:: SELECTED PASSAGE ::
On Mon, Mar 31, 2014 at 7:37 PM, Richard Fateman <[email protected]> wrote:

>
>
> On Monday, March 31, 2014 3:35:23 PM UTC-7, Aaron Meurer wrote:
>>
>>
>>
>>
>> SymPy floats are not machine floats, but arbitrary precision floats.
>> These are very useful, and (at least by my understanding) far more
>> efficient to work with than rationals if that's what you want.
>>
>
> bigfloats can be expensive too.
>

Yes, but people rarely go beyond the default precision (15, which is
roughly machine precision anyway). And anyway, bigints are also expensive...


>
>
>> Arbitrary here means arbitrary but fixed. Rationals are arbitrary but
>> unbounded. That makes a large difference. If you care about 100 digits, but
>> only 100 digits, then you really do want to throw away anything beyond
>> that. If you used rationals,
>>
> Typically people do rational arithmetic exactly, not periodically
> truncating the results.  If it was appropriate
> to truncate the results, they would be using bigfloats.
>

That's exactly what I'm saying. If your numbers represent something
physically meaningful, then the smaller digits do not matter. There's no
point keeping a billion digit numerator and denominator just because you
wanted to have 1.0000000...01 instead of 1.0.

:: WRITTEN TASK ::
Write the next part of the email exchange about SymPy floats and rationals, picking up after its final sentence.

:: INFORMATION SHOWN ::
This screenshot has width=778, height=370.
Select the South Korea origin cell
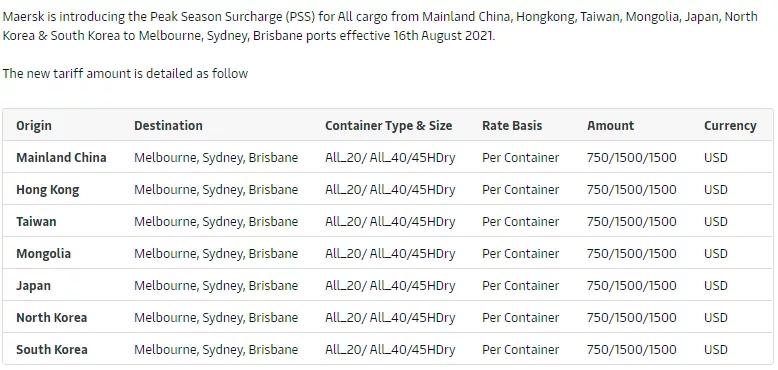pyautogui.click(x=52, y=350)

:: EXPECTED ANSWER ::
> Running some computations to completion with exact rationals means that
> the number of digits in the numerator and denominator tend to grow
> rapidly.  Sometimes, however, you want to do this because the rational
> answer comes out right  (for example, exactly zero) and the floating point
> version is non-zero and hence, relatively speaking, infinitely wrong.
>

Yes, these false nonzeros are a pain. And they lead to wrong results if you
don't compute with them carefully (e.g.,
https://github.com/sympy/sympy/issues/2949#issuecomment-38336823). But I
don't think it's intractable. You have to keep track of precision
carefully.


>
>
>
>> you would have to round them down constantly (which btw is what causes
>> these "arithmetic issues", or else use 10 times as much memory and CPU time
>> than you wanted.
>>
>
> The difference in costs and memory between floats and bigfloats tends to
> be enormous. there are also libraries for double-double  or "quad"
> precision floats, interval arithmetic, and other items of interest.  See
> what MPFR provides as an example.  But if sympy doesn't do regular
> double-float arithmetic, someone may want it later.
> RJF
>

We probably should have a MachineFloat class that just wraps Python's
float. It might speed things up.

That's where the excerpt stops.